Beginning with the line that contains "Het aankondigen van" in the material below, print each line exactly until the line that contains "cultuur en recreatie (1009, 149)" has been printed, then stop.
----
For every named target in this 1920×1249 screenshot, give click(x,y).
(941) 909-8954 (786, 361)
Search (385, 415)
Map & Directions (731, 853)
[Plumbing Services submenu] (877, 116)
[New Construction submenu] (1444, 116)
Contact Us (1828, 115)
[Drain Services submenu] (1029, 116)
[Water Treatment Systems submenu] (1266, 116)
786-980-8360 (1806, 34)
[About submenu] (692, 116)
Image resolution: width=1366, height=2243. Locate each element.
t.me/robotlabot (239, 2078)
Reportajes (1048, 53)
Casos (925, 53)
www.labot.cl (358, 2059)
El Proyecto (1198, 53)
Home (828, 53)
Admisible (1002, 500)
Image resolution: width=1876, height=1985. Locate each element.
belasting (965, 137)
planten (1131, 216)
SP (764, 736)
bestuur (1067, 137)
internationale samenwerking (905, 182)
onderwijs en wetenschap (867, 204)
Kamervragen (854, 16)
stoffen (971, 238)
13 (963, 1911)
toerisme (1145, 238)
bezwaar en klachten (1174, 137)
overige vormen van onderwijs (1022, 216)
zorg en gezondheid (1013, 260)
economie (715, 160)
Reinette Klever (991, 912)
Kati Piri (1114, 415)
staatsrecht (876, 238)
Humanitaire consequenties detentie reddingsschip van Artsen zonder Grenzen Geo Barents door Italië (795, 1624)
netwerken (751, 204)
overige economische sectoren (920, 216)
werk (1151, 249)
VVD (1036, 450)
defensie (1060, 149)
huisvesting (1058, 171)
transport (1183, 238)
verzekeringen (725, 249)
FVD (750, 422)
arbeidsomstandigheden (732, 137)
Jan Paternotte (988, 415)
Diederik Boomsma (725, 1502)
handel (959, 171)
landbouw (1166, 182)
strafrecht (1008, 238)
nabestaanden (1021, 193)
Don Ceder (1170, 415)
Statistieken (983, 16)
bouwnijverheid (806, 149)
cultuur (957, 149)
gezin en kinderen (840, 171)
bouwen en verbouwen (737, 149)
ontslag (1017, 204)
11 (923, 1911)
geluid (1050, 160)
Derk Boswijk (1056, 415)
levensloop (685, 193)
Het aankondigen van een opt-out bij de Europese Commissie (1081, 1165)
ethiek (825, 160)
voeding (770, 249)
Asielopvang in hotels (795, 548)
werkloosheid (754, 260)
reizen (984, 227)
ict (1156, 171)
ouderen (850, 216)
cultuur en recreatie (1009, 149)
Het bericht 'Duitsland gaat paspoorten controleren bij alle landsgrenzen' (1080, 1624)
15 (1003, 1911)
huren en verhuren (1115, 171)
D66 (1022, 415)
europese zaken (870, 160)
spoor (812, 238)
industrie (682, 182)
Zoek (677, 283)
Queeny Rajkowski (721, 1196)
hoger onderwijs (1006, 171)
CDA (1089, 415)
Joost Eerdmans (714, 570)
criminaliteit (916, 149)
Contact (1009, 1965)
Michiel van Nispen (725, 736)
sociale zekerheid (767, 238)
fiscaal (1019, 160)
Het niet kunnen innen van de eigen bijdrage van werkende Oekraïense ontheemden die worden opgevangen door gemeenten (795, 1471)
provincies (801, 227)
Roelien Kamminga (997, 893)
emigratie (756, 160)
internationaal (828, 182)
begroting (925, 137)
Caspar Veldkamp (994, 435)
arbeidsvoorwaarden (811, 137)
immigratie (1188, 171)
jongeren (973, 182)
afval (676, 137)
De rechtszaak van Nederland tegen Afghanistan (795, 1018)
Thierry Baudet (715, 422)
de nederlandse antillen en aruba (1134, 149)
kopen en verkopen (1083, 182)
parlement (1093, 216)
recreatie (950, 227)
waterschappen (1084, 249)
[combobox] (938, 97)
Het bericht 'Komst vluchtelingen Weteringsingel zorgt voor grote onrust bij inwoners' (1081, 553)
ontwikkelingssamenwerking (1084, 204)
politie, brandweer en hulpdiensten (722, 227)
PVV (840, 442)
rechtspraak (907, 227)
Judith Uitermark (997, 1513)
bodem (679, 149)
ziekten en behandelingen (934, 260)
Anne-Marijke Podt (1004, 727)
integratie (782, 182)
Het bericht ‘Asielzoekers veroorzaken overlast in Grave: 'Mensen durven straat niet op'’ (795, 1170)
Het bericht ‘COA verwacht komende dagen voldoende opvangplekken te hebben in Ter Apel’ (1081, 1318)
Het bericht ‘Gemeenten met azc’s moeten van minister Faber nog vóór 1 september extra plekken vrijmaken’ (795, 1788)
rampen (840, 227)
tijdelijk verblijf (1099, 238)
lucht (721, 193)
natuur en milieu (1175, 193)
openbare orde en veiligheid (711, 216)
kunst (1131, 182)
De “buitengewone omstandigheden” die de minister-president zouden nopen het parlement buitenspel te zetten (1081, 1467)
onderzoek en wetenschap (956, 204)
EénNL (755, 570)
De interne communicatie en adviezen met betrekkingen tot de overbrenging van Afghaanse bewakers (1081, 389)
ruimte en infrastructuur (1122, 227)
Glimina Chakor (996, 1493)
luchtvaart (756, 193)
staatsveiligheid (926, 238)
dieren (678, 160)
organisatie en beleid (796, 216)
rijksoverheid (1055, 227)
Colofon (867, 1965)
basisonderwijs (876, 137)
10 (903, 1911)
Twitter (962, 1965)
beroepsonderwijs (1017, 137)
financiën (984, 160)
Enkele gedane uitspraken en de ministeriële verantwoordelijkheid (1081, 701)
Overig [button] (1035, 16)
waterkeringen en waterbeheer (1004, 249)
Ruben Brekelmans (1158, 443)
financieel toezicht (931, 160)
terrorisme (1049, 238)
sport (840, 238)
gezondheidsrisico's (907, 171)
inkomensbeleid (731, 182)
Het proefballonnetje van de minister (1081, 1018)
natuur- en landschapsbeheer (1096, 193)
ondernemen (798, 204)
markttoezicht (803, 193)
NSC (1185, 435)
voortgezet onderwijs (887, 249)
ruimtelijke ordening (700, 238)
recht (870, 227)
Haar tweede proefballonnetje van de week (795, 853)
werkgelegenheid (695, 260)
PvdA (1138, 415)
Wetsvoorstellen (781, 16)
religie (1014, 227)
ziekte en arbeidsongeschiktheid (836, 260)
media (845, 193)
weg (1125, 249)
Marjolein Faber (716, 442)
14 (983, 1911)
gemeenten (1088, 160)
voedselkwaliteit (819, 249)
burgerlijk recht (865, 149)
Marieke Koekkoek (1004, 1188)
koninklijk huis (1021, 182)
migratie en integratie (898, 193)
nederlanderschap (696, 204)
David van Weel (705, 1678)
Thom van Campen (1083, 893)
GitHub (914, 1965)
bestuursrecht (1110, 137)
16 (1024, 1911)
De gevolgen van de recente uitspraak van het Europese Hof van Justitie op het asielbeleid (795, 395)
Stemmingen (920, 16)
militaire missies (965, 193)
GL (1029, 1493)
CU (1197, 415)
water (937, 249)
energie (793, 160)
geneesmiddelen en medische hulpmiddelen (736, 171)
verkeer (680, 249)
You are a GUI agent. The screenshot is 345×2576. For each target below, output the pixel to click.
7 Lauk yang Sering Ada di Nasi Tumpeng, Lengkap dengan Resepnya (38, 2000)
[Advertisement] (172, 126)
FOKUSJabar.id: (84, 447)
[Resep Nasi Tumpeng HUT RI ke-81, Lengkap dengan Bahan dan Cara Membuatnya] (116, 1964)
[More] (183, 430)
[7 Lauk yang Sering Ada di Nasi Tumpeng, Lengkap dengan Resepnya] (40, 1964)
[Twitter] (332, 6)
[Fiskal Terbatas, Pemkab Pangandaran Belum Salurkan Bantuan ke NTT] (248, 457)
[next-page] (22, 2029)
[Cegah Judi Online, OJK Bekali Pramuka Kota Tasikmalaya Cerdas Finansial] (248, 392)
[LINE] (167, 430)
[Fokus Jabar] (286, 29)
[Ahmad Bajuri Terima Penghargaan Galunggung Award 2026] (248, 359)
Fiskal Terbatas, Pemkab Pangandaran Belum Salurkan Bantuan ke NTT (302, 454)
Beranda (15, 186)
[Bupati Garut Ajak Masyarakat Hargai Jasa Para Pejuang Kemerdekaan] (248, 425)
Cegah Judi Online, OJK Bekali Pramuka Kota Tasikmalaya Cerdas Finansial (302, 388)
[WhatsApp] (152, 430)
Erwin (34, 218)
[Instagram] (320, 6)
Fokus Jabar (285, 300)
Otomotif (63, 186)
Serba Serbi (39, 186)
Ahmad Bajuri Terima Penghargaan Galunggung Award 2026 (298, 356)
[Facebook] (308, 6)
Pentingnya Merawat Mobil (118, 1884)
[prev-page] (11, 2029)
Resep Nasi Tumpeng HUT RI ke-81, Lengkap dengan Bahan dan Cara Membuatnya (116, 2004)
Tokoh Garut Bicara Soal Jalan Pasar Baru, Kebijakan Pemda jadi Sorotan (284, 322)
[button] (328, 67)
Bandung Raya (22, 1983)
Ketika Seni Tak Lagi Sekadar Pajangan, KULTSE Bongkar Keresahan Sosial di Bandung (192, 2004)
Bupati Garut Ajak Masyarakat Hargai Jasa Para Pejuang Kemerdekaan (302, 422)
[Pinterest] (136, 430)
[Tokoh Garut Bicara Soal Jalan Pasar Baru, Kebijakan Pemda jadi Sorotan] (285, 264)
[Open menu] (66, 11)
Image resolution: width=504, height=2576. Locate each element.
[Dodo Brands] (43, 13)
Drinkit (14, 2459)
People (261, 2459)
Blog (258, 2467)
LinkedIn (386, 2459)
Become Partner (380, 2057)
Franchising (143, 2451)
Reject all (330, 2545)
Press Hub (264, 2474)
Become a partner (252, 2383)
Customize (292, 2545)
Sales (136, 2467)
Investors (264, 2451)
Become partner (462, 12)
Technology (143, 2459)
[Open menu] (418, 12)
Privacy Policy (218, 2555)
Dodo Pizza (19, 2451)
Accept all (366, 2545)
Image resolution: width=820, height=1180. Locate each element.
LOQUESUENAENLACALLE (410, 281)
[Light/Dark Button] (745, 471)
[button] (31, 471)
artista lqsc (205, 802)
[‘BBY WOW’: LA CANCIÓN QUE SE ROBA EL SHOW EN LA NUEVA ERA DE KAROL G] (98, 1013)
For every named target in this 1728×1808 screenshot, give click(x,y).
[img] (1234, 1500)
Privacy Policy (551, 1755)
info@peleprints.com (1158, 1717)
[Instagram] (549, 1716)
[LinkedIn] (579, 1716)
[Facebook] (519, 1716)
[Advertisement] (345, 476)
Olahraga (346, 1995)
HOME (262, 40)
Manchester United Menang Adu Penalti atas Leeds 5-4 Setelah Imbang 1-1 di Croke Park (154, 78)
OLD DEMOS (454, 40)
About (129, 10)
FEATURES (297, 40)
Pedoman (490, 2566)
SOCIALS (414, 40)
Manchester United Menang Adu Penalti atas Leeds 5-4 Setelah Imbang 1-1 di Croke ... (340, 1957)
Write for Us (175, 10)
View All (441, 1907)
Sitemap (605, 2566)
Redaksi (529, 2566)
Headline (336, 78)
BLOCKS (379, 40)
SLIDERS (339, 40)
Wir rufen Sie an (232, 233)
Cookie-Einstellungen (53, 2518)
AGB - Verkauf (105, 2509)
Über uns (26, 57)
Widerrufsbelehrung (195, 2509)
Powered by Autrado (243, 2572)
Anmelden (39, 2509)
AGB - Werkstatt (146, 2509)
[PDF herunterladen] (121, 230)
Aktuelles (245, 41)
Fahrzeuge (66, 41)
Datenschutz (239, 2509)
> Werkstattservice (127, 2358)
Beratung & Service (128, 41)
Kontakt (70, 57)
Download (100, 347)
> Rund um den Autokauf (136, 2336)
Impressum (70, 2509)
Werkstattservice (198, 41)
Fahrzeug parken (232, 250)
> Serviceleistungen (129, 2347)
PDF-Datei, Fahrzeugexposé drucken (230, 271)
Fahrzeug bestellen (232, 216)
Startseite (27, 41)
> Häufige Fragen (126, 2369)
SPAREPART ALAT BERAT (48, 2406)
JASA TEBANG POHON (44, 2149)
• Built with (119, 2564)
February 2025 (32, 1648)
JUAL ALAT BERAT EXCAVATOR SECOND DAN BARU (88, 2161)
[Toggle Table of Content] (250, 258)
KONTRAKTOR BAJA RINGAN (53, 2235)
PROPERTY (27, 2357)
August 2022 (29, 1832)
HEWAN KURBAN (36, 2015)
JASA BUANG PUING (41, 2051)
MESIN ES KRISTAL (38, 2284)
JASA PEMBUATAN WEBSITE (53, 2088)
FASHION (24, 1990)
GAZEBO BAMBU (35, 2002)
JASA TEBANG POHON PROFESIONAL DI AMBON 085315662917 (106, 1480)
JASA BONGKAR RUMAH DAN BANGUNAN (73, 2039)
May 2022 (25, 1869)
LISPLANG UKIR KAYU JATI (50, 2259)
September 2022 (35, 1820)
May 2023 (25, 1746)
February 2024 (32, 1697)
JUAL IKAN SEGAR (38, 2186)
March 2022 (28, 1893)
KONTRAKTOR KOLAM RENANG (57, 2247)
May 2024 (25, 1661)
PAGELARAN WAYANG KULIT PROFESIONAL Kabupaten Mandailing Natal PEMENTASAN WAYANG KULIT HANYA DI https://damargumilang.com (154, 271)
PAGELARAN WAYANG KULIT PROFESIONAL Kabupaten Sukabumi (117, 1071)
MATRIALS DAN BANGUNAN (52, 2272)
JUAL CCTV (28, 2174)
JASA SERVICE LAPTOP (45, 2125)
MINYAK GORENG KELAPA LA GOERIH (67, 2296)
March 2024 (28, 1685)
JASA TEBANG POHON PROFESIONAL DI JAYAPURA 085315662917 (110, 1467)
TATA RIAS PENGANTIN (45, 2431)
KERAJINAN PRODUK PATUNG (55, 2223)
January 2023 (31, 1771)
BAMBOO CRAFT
----
» **Result of the exercise**:
Het aankondigen van een opt-out bij de Europese Commissie (1081, 1165)
ethiek (825, 160)
voeding (770, 249)
Asielopvang in hotels (795, 548)
werkloosheid (754, 260)
reizen (984, 227)
ict (1156, 171)
ouderen (850, 216)
cultuur en recreatie (1009, 149)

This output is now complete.